When I walk my dogs and I’m present I remember I’ve always been happy, I’ve always enjoyed my life. It’s about remembering and putting ourselves where we remember.
I am running with them through February — it’s crisp and sunny. We’re in front of a house stylistically different than the others, a white, low ranch with a big grass yard. Two akitas stare at two huskies. Two dogs stare at two dogs. They all seem to like each other, and it feels peaceful to be part of.
Timber carries a bag of unopened oatmeal in his mouth like a momma carrying a puppy. A ground-score. There are so many on our littered streets. I feel complicated about where I live. It is home and it is not taken care of. The earth feels neglected here. It feels like tension here: people between people, people between earth. Yet, the brick is beautiful and the sun shines on us.
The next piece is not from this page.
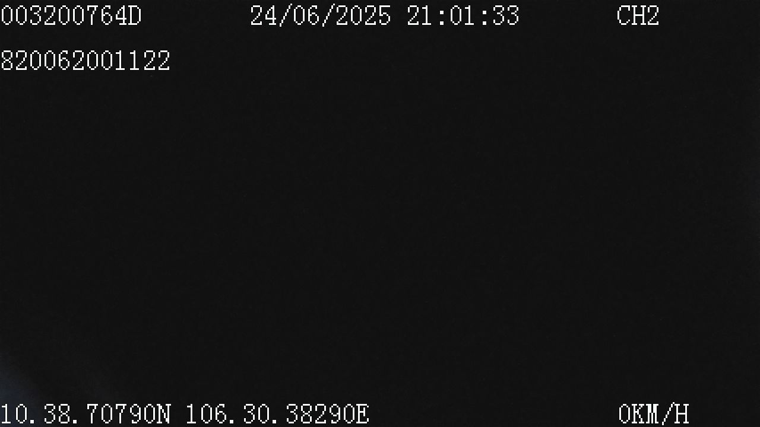
Task: Click the letter N ending the latitude
Action: click(164, 414)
I walk taller and looser thanks to the yoga with Kelsey. I feel confident.
I come home and think briefly about my finances. I move on the mat. I admire cedar creations in the backyard. I think, “I gotta go write.”
4 things I did instead of despair
- raked dog dung off our yard and into a bucket
- let Noah tease and had fun with it
- dropped eucalyptus oil onto the shower’s edge
- blended banana, peanut butter, and dates
I still feel schadenfreude but I attach my identity to it less.
If it takes mentally affirming You’re a good girl, You’re a good girl, You’re a good girl… why not do it?
Whatever I want from others I can practice giving to myself. From this place of caring for myself, I can pour some out. Surround yourself with people who accept that.